1. Use the effortlessness of docker to install and maintain applications.
2. Monitor and manage centrally all running applications.
3. Separate data from application code, thus simplifying data backup.
4. Allow some basic fallback functionality in case some nodes are in maintenance.

Systems:

• Most services run on a private home environment, consisting of one HP Microserver Gen 8 and a fallback machine. In addition some services run on small arm based nodes (RPi, NanoPis or RockPis).
• The Microserver and the fallback machine run Proxmox 6.3 on ZFS. They run mostly classical LXC CTs (about 10), but will be migrated to docker containers, which I will keep in LXC CTs as a few separate nodes.
• The small arm based edge nodes run docker host on light OSs without additional LXC layer.
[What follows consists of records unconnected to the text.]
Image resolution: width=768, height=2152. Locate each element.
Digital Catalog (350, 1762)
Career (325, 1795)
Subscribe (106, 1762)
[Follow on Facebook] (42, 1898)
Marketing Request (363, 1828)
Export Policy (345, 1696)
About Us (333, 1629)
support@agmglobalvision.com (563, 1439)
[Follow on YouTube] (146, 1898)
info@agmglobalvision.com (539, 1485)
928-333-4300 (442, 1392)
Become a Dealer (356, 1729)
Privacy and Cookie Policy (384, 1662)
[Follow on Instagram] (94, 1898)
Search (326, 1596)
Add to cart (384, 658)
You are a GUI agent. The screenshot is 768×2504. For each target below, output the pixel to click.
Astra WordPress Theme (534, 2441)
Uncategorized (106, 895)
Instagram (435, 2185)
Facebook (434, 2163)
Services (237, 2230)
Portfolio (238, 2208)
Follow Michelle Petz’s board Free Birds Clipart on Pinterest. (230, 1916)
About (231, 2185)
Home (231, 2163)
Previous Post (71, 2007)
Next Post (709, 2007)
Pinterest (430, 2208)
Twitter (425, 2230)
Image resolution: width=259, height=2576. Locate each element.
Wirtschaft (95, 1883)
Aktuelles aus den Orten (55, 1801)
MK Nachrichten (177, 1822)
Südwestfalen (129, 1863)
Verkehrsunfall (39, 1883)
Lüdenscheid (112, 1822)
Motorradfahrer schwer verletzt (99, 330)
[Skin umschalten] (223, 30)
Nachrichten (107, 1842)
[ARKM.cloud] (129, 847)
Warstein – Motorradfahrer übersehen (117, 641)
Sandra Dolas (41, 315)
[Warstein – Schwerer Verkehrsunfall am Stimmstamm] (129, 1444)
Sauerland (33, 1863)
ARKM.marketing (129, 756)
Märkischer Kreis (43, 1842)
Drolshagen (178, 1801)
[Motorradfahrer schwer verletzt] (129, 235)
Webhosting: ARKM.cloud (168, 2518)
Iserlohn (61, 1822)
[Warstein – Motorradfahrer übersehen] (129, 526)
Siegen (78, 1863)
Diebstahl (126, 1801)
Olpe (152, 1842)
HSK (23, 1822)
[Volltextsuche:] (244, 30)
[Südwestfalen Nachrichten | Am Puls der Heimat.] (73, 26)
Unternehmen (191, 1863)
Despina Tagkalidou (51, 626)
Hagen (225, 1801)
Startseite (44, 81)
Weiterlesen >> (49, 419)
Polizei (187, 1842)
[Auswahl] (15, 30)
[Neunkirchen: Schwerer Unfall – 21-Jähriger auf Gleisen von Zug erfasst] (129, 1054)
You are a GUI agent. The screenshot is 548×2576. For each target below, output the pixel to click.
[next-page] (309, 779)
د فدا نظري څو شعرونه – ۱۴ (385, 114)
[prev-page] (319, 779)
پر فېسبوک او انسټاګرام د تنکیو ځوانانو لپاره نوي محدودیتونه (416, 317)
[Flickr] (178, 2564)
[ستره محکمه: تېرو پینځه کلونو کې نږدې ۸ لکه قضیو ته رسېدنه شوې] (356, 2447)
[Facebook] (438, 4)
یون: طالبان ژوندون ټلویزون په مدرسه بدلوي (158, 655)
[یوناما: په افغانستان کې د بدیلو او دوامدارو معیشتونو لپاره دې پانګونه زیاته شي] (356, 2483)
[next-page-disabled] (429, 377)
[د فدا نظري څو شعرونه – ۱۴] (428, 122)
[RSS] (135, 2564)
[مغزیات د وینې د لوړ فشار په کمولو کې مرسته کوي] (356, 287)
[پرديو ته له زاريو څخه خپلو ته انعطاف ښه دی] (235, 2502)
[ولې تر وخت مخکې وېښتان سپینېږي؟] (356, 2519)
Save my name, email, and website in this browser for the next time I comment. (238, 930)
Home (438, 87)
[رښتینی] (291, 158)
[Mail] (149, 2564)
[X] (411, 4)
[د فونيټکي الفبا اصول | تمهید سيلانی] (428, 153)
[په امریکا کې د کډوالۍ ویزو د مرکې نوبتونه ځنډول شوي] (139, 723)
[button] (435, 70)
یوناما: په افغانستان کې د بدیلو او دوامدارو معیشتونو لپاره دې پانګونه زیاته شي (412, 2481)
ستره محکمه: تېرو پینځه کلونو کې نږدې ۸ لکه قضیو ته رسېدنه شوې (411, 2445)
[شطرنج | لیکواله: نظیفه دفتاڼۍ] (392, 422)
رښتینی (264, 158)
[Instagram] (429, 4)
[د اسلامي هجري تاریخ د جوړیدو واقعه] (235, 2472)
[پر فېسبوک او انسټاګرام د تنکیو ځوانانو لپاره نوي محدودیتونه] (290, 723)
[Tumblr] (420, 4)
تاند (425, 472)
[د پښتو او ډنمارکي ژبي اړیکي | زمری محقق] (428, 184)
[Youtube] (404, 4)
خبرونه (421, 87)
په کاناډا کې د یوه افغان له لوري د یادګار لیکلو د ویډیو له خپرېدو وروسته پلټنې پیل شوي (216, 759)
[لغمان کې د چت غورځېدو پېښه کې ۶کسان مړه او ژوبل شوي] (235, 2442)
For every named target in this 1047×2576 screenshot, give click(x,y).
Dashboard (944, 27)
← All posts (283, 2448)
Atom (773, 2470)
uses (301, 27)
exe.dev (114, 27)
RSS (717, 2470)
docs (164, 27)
Implementation on Proxmox:

• All LXC machines run a stripped-down Debian buster. Docker-ce is installed via get-docker.sh. All docker hosts are running as root, but use userns-remap for their containers.
• Proxmox loads additional kernel modules: aufs, ip_vs

Unprivileged LXC container: failed

• Unprivileged LXC with nesting=1, keyctl=1: Unsuccessful. There are two main issues I couldn't resolve:
• a.) only available storage driver is VFS (overlay not possible on ZFS, aufs not possible in non-init namespace). After download of any docker image, the storage controller complains of a permission issue during storage of the image layers. Why, I have no idea. I completely deleted the /var/lib/docker content. Doesn't help.
• b.) I haven't managed to get /proc/sys/net/ipv4/vs/ folder populated in the lxc container. It is always empty. I tried to keep all capabilities, use unconfined AA, mounted /proc as rw, added /.dockerenv and everything I found on the net. No chance. Without this foder, there is no ingress network possible.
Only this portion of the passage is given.